The findings of the study were reviewed by a global dermatology panel. What recommendations for AK treatment did the panel suggest based on the study?
One of the key recommendations from the panel was that more should be done to ensure that physicians understand that AK can develop into squamous cell carcinoma (SCC) – a form of non-melanoma skin cancer. Through identifying and treating AK early, we believe that this will play a key part in alleviating some of the burden on the healthcare system caused by skin cancers.
Another important recommendation was that topical treatments with short treatment durations and high clinical efficacy should be prioritised. Providing patients with shorter treatment durations could reduce the time that patients endure the effects of treatment.
How important is the early detection of AK in the prevention of Squamous Cell Carcinoma (SCC)?
It is important that AK is detected and treated early to prevent the development of non-melanoma skin cancers such as SCC. Two in three cases of SCC begin as AK. However, as it is not possible to predict which lesions have the potential to become cancerous, it is important to treat all AKs.
Consequently, as shown in this new study, physicians demonstrate preference for topical field therapy as it is one of the treatment approaches that is capable of clearing both clinical and sub-clinical AK lesions.
In addition, experts recommend that patients conduct regular self-skin checks and request skin examinations from their physicians to improve AK detection rates. As such, LEO Pharma actively conducts patient awareness, education and support initiatives around the world for people living with AK, to help them achieve healthy skin.
How does LEO Pharma plan to use the information on physician treatment perceptions in AK to improve its therapies in development?
LEO Pharma is committed to the delivery of care solutions that empower people to better manage their AK and live confidently. We welcome the findings of this important study and are currently incorporating the learnings into the way we develop and optimise our treatments for AK, but also in our conversations with physicians in order to help them improve patient expectations from treatments.
What do you think the future holds for AK therapies?
I think the physician perceptions that were captured in this study highlight a key feature of what the future holds for AK therapies.
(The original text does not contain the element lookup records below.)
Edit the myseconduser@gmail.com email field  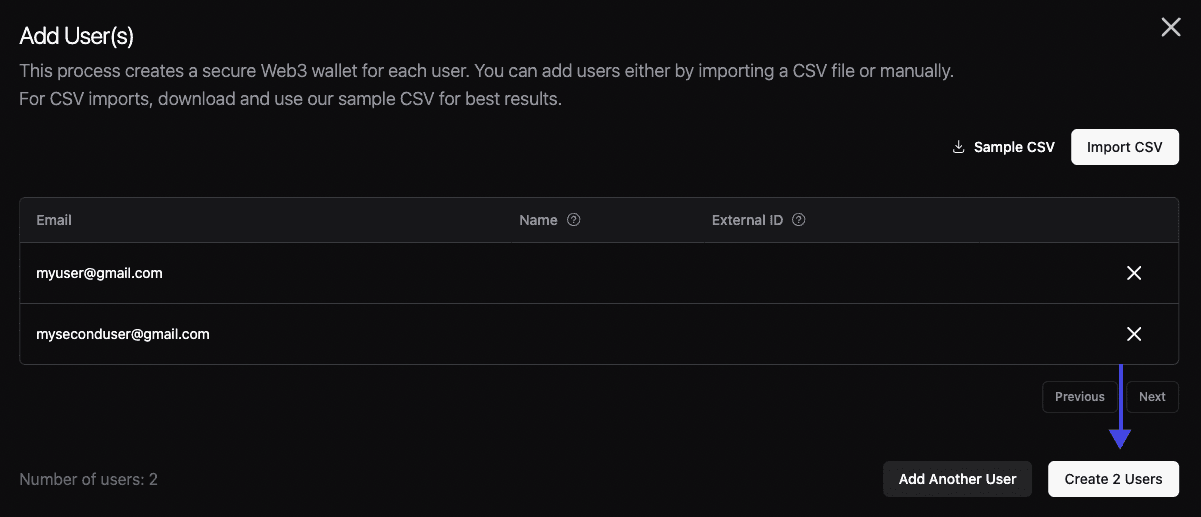coord(123,334)
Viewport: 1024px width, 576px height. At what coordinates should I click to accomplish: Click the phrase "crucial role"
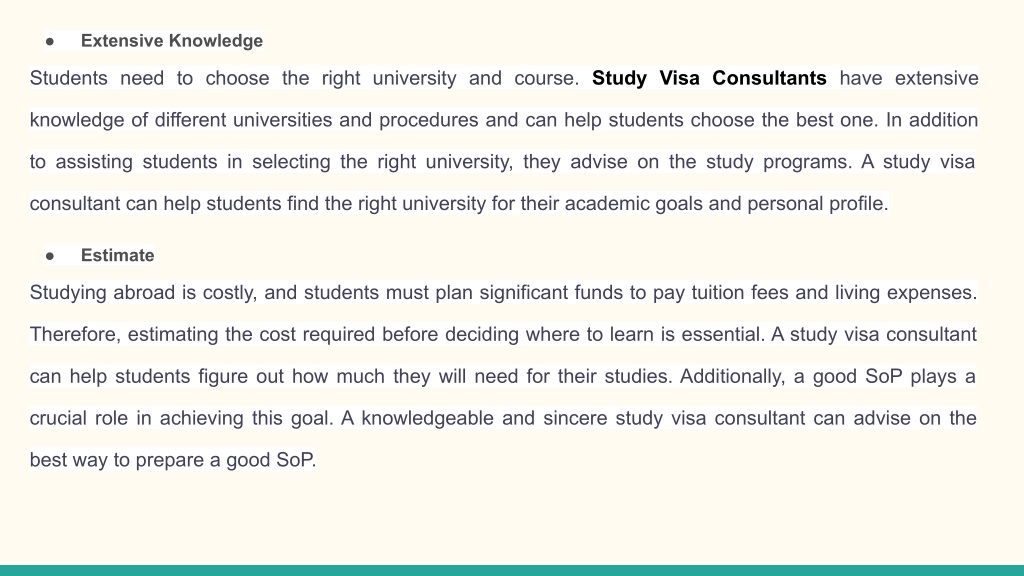(x=79, y=418)
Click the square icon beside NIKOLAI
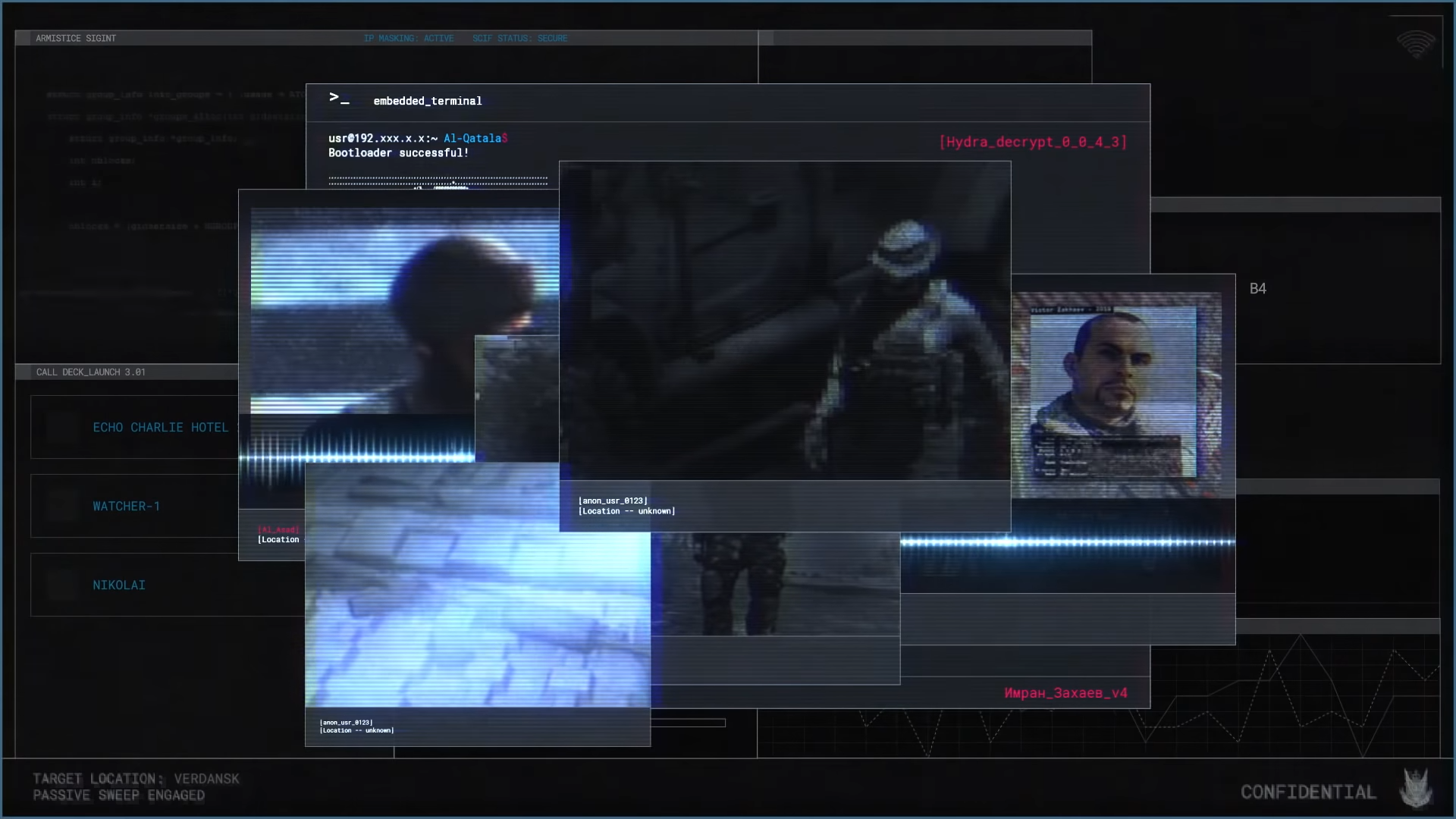This screenshot has width=1456, height=819. click(x=62, y=585)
70% of physicians felt that adherence was negatively influenced by long treatment durations, and as such, dermatology care providers such as LEO Pharma respond to these unmet needs and provide therapies which better meet the needs of patients. For example, we have recently launched Picato® (ingenol mebutate gel), which is a short duration topical treatment for AK which only needs to be applied for 2 or 3 days, depending on the area of skin treated.
By listening to, and involving, people with skin conditions and healthcare providers in our innovation process, LEO Pharma ensure that our care solutions are based on real-life patient needs.
Where can readers find more information?
Readers can find out more at www.leo-pharma.com.
About Kim Kjøller
Senior Vice President, Global Development, LEO Pharma
Kim Domela Kjøller has been acting as Senior Vice President of Global Development at LEO Pharma since July 2011. Kim is originally from Copenhagen in Denmark and joined LEO Pharma in March 2010 as Corporate Vice President.
Prior to joining LEO Pharma, Kim held several roles with prominent pharmaceutical companies such as Sanofi Pasteur MSD, where he was involved in the start-up of Sanofi Pasteur MSD Denmark, and also Lundbeck, where he was Divisional Director within Strategic Marketing for Lundbeck’s mood disorder assets.
Kim’s career in the pharmaceutical industry spans approximately 15 years. Prior to this, Kim held scientific roles at The Danish Cancer Society and Copenhagen University Hospital following his graduation from Copenhagen University Hospital with a Medical degree.